Gösterilen metin
------------------------------------------------------------

Ümmü Seleme diyor ki, ben, "Nâkıslar kimlerdir Ya Resulallah?!" diye sorduğumda, şöyle buyurdu:

"O kimselerdir ki Ali ile Medine'de biatleşir ama Basra'da biatlerini bozarlar."

"Peki, kâsıtlar kimlerdir?" dediğimde şöyle buyurdu: "Muaviye ve onun Şam ehlinden olan yandaşları."

"Mârıklar kimlerdir?" dediğimde ise, "Nehrevân ashabıdır (Hariciler)" buyurdu."

134- Ebu Said Aksa, İmam Hüseyin'den, o da Emir'ül-mü'minin Hz. Ali'den şöyle nakletmiştir: Resulüllah buyurdu ki:

"Ya Ali, Sen, Benim kardeşimsin, Ben de Senin. Ben nübüvvet için seçildim, Sen imamet için.

Ben tenzil sahibiyim, Sen ise tenvil sahibisin. Ben ve Sen bu ümmetin babalarıyız.

Ya Ali Sen Benim vasim, halifem, vezirim, vârisim ve evlatlarımın babasısın.

Senin yolundan gidenler Benim taraftarlarımdır. Sana yardım edenler Bana yardım edenlerdir. Senin dostların, Benim dostlarımdır. Ve Senin düşmanların Benim düşmanlarımdır.

Ya Ali, Sen yarın (mahşer gününde) havzın başında Benim arkadaşım olacaksın. Ve Sen Makam-ı Mahmud'da da Benim arkadaşımsın.

Sen dünyada Benim sancaktarım olduğun gibi ahirette de Benim sancaktarım olacaksın.

Hiç şüphesiz Seni seven saadete kavuşur ve Sana düşman olan bedbaht olur.

Melekler, Yüce Allah'a Senin muhabbet ve velayetinle yaklaşır. Allah'a and olsun ki, gökte Seni sevenler, yerdekilerden daha fazladır.

------------------------------------------------------------

Yapılacaklar
1) Hz. Ali'yle ilgili rivayet metnine göre kâsıtlar kimlerdir?
2) Hz. Ali'yle ilgili rivayet metnini kaldığı yerden sürdürün.

Verilen bilgiler
------------------------------------------------------------

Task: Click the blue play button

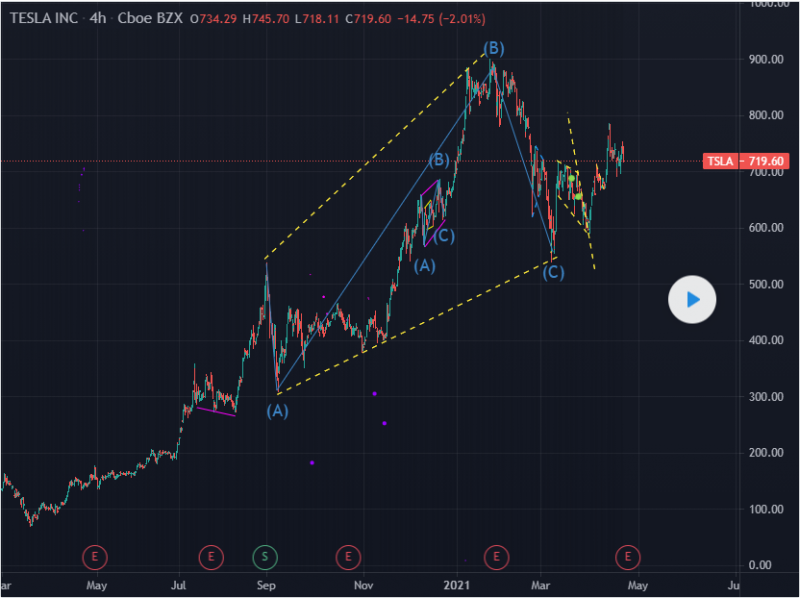Action: pos(692,299)
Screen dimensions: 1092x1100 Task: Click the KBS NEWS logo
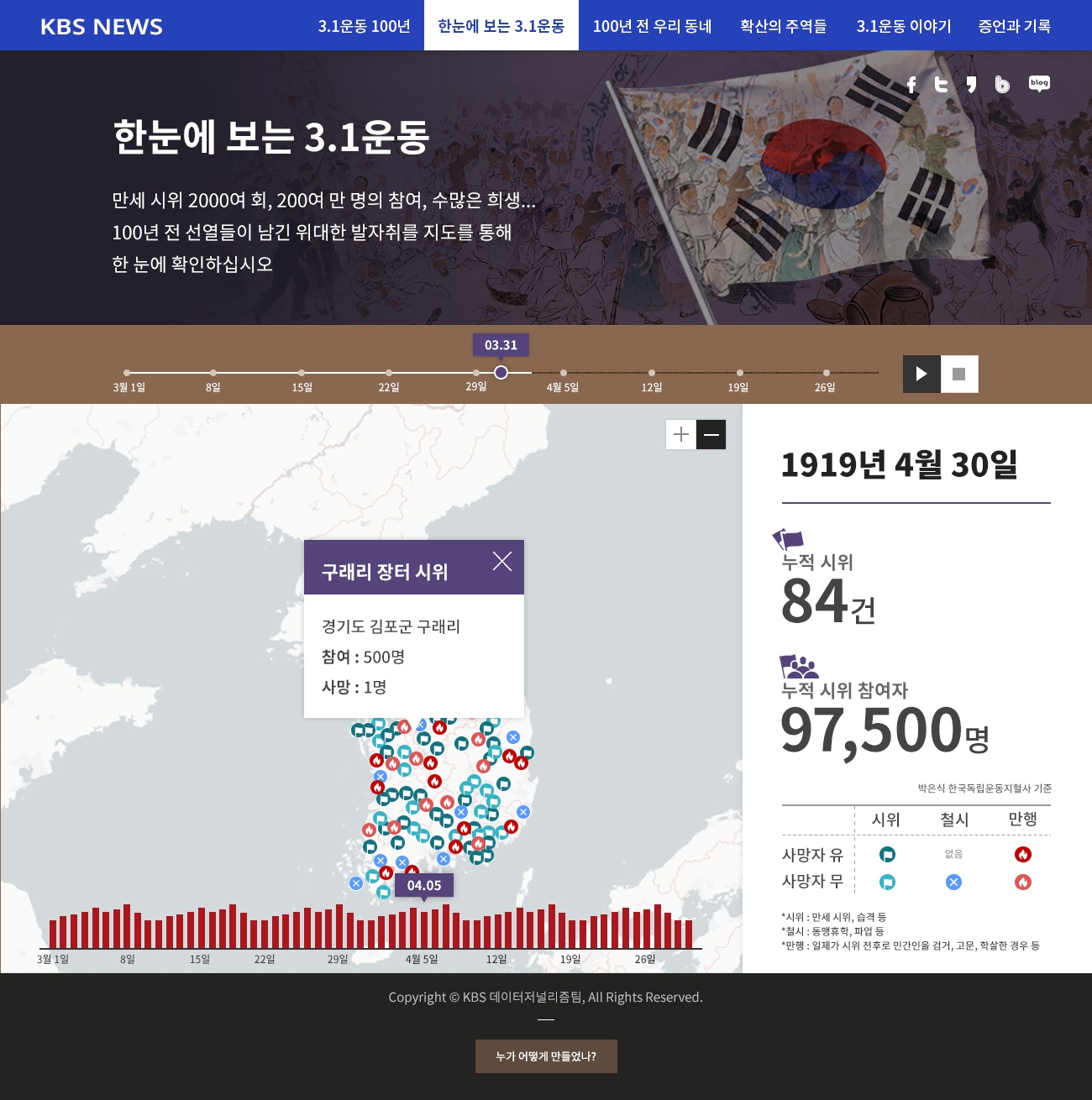click(101, 26)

------------------------------------------------------------

Sırayla sonuçlar
1) Muaviye ve onun Şam ehlinden olan yandaşları.

2)
Ya Ali, Sen Benim ümmetimin emini ve Benden sonra olanların üzerine Allah'ın hüccetisin; Senin sözün Benim sözüm, Senin emrin Benim emrim, Senin itaatin Benim itaatim, Senin engel olman Benim engel olmam, Senin sakındırman Benim sakındırmamdır. Ve Sana karşı gelmek Bana karşı gelmektir.

Senin hizbin Benim hizbimdir. Ve Benim hizbim ise Allah'ın hizbidir. "Kim Allah'ın Resulü'nün ve iman edenlerin velayetini kabul ederse (bilsin ki) hiç şüphesiz gâlip gelecek olanlar Allah'ın hizbidir."

135- "Hiç şüphesiz Benim kardeşim, vezirim ve vasim Ali b. Ebi Tâlib'dir."

136- Câbir b. Abdillah ve Said b. Müseyyir'den şöyle nakledilmiştir: Resulüllah ashabı arasında kardeşlik oluşturdu. Geriye Ebu Bekir, Ömer ve Ali kaldı.

Ebu Bekir ve Ömer'i de kardeş yaptıktan sonra, Hz. Ali'ye şöyle buyurdu: "Sen Benim kardeşimsin. Ben de Senin. Eğer biri, Seni tanımazdan gelirse de ki, "Ben Allah'ın kulu ve Resulüllah'ın kardeşiyim." Bunu Senden sonra ancak yalancı iddia eder."

137- Mekhül, Ebû Ümame'den şöyle rivayet etmiştir: "Hz. Peygamber, insanlar arasında kardeşlik oluşturduğunda kendisiyle de Ali arasında kardeşlik oluşturdu."

138- "Hiç şüphesiz Benim kardeşim, vezirim ve ehlim arasındaki halifem ve kendimden sonraya bıraktıklarımın en iyisi, Ali b. Ebi Tâlib'dir. O borcumu eda edecek ve vaadlerimi yerine getirecektir."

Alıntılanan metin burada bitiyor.